Yesterday, the Age of Theer Kickstarter campaign launched and I, of course, backed it because over the past year, I’ve fallen so in love with roleplay gaming.

Dungeons & Dragons was something I was aware of growing up but never got involved in. It’s hard to when you are directly excluded/judged or you feel unsafe, and that was my experience as a female nerd. Not just in regard to D&D, but fandoms like Star Wars and even my beloved Doctor Who.

Don’t even get me started on comic books.

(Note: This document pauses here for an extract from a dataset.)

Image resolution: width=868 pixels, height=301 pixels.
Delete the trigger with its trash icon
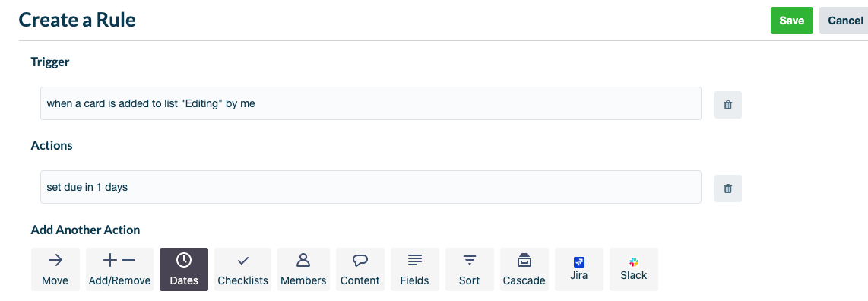tap(728, 105)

Shortly after I started writing, a huge fight blew up over gatekeeping in science fiction publishing. Women into sci fi shows were dubbed “fake geek girls”. We were – are – grilled about fandom minutiae and if we don’t “pass” we get ridiculed. As both a fan and a writer of sci fi I’ve come under attack from men who want to keep me out. Out of fandom. Out of publishing. They’ve wanted to take something I loved doing from me, calling me things that I can’t repeat and would prefer to forget.

So when I discovered Todd Stashwick during Star Trek Picard, his nerdery was a weird pull/push because usually guys that into sci fi/fantasy/whatever are the ones giving geek girls the side eye or outright hassling us. Safe to say, I approached with joviality masking a fair amount of caution.

Thankfully, it wasn’t warranted, but I think that worry, that caution, shows how badly my experiences affected me and, in a lot of ways, still do. It took finding WWDND and playing my first D&D game to properly light a fire in me.

But all this is why I’m backing Age of Theer – because the vibe that Todd Stashwick and David Nett wanted to cultivate is one that evokes the excitement of 70s/80s TTRPGs but excludes the gatekeeping that was so rife back then. Todd calls it “putting new wine into old bottles” and I love that idea so much.

I love that Theer has inclusivity built in from the very beginning. That everyone is welcome at the table. It’s somewhere I don’t feel unsafe or judged, and I cannot put into words how important that is to me.

And honestly, it just looks really fun.